Andre Costa

Prompt: You are looking for a pattern of money laundering between individuals. You’ll need to present your Director a short list of suspects and the analysis developed to identify them.

#Part 1 - Data Exploration

As Part 1 suggests, I started my analysis by exploring the different variables of the dataset to see if I could spot some patterns in the data.

I started by plotting the number of transactions by unique value within each variable (e.g., how many transactions were $500). I filtered for the top 25 values by transaction count for each variable to make the plots easier to digest.

data <- read_xlsx(path = "Andre Costa - AML exercise dataset.xlsx", 1) # Read in data

## New names:
## • `` -> `...1`

data <- data[,-1] # remove the first column which is row number

###' Prints the name of each variable and how many unique values it has
###' this helps get a feel for if certain variables are concentrated around
###' a certain amount of variables unexpectedly

par(mfrow = c(3, 3))
for (i in 1:length(names(data))){
  print(paste(names(data)[i], nrow(unique(data[,names(data)[i]]))))
}

## [1] "Send DateTime 11384"
## [1] "Pay DateTime 11244"
## [1] "Amount 892"
## [1] "Sender Name_ 3019"
## [1] "Sender Address_ 2615"
## [1] "Sender ID1 info 2"
## [1] "Sender City 465"
## [1] "Sender State 60"
## [1] "Payee Name_ 4658"
## [1] "Payee Address_ 5709"
## [1] "Payee ID1 info 2"
## [1] "Payee City 1410"
## [1] "Payee State 87"
## [1] "Send Agent Name_ 398"
## [1] "Send Agent City 296"
## [1] "Send Agent State 52"
## [1] "Send Country 22"
## [1] "Send Operator Name_ 489"
## [1] "Pay Agent Name_ 2519"
## [1] "Pay Agent City 995"
## [1] "Pay Agent State 72"
## [1] "Pay Country 65"
## [1] "Pay Operator Name_ 1042"
## [1] "Sender Age 71"
## [1] "Payee Age 79"

# Variables to loop through when plotting
var <- c("Amount", "Sender Name_", "Payee Name_", "Sender Address_", "Payee Address_", "Sender City", "Payee City", "Sender State", "Payee State", "Send Agent Name_", "Pay Agent Name_", "Send Agent City", "Pay Agent City", "Send Agent State", "Pay Agent State", "Send Country", "Pay Country", "Send Operator Name_", "Pay Operator Name_")

for (i in 1:length(var)){
  col_sym <- sym(var[i])
  
  sum <- data %>% 
    group_by(!!col_sym) %>% 
    summarise(txn_count = n(), .groups = "drop") %>% 
    arrange(desc(txn_count)) %>% 
    slice_head(n = 25)
  
  p <- ggplot(sum, aes(x = reorder(!!col_sym, txn_count), y = txn_count))+
    geom_col(fill = "black")+
    geom_text(aes(label = txn_count), hjust = 0, color = "red", size = 2.5) +
    labs(title = paste("Transactions by", var[i], "Top 20"), x = var[i], y = "Transaction Count") +
    coord_flip()
  
  print(p)
}

After creating some inital plots, there are some clear areas of suspicion

Though transactions are almost exclusively sent from the US, the top pay 5 agents which make up more than 20% of payee countries is Mexico, El Salvador, United States, Guatemala, and Tonga.

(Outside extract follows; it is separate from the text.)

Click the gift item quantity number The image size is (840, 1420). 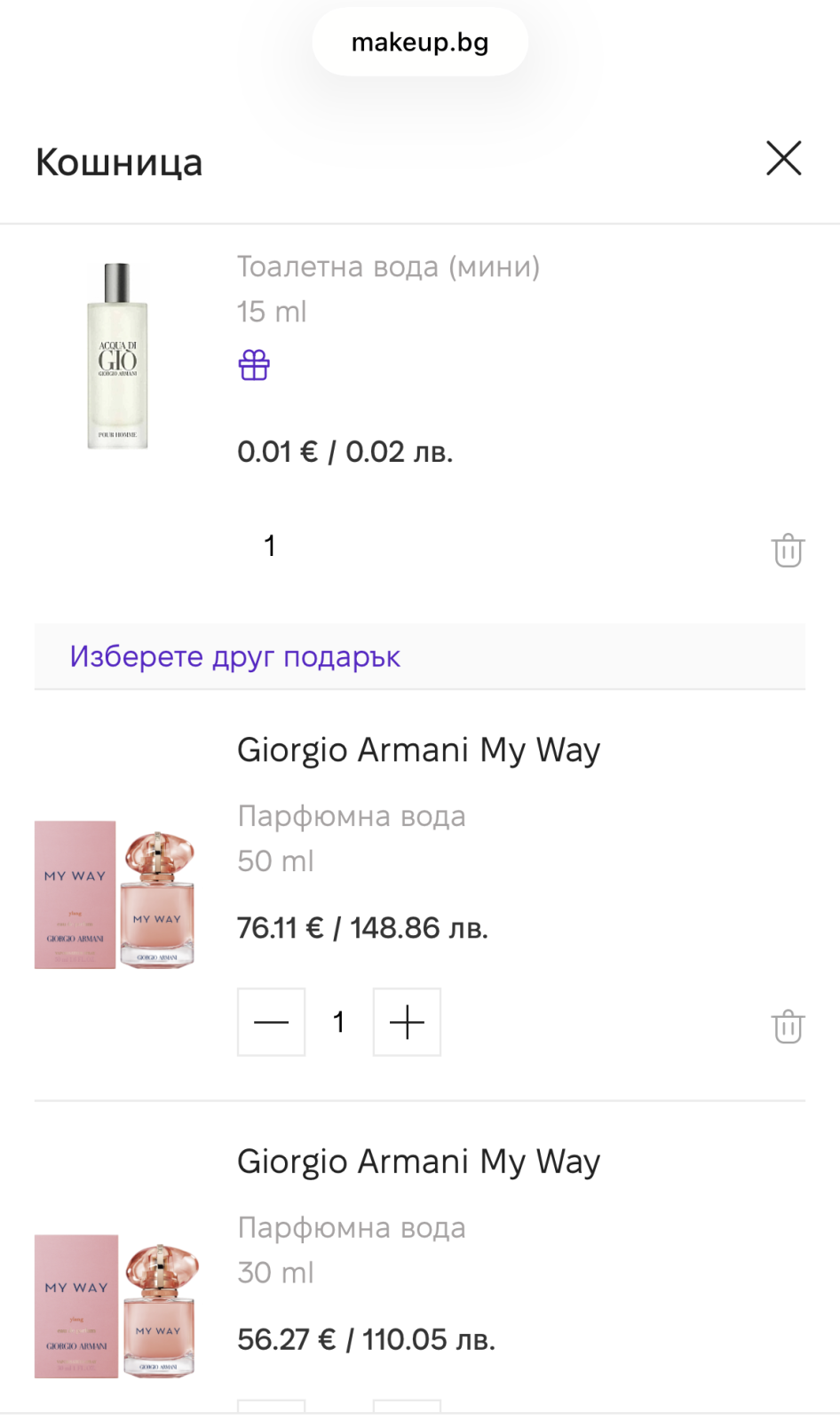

Given involvement with the cartel is a concern, it will be interesting to dig into transactions going to these top countries outside of the US.
When comparing the sender addresses and the payment addresses, the distribution for the sender addresses is remarkably less skewed - though both have a long tail - payee address 0 is clearly used more than others and could be involved in money laundering as it is unlikely that so many different senders would be sending to the one centralized payer. This is likely a hub for money laundering.
Transactions are almost exclusively sent from send agents agent_11 (~90%) and agent_39 - though pay agents are more diversified, pay agent_11 is still at the top by a wide margin, suggesting there is circularity typical of money laundering.
Unsurprisingly, transactions are made in whole number amounts, making it easier to track money laundered. However, $1,000 and $500 being the top amounts may suggest that these are the amounts to watch out for when looking for suspcious activity.
Sender name_10 sticks out for having many more transactions than everyone else, and he/she would be worth digging further into

Given these patterns and areas of suspicion, I will continue my analysis looking out for the following: 1. Transactions originating in the US to countries outside of the US, most notably Mexico, El Salvador, and Guatemala are all in Central America and are thus more likely to be tied to involvement with Mexican cartels and money laundering. 2. Transactions involved with payee address 0 are more likely to be suspicious - this is a clear outlier that can be a hub for money laundering

While looking at these two traits specifically, some other aspects to keep in mind

Transactions involving whole numbers like $500, $1000 are more suspicious as this may be indicative of “structuring” form the money launderers. On a similar note, senders that make more transactions are more suspicious as it would be more complicated and unrealistic for money laundering to involve many people transacting once vs pockets of concentration of bad actors transacting multiple times. Small transactions that are repeated within a short time may also more suspicious as this is another sign of structuring, along with daily transfer amounts just shy of $10,000 as this is the limit before which transactions will be reported to the government
Transfers executed during non-business hours or weekends may be suspicious as these are irregular.
A short time between the wiring and receiving of a transaction may be suspicious because the quick reception of a transfer means that the receiver was informed that the transaction would be coming through (these transactions are being wired and received in person)
Transactions where the sender and/or the payer do not present their ID may be more suspicious as they don’t want the transaction to be traced back to them

Before moving forward, I wanted to manipulate the time data use in analysis later

# Convert send and received times to date_time objects to manipulate
data$`Send DateTime` <- mdy_hm(data$`Send DateTime`)
data$`Pay DateTime` <- mdy_hm(data$`Pay DateTime`)
data$Send_Pay_Time_Diff_Mins <- time_length(data$`Pay DateTime` - data$`Send DateTime`)/60
data$send_weekday <- weekdays(data$`Send DateTime`)
data$send_weekday <- factor(data$send_weekday, levels = c("Monday", "Tuesday", "Wednesday", "Thursday", "Friday", "Saturday", "Sunday"))
data$hour_of_day <- hour(data$`Send DateTime`)
data$whole_number <- ifelse(data$Amount %% 1 == 0, 1, 0)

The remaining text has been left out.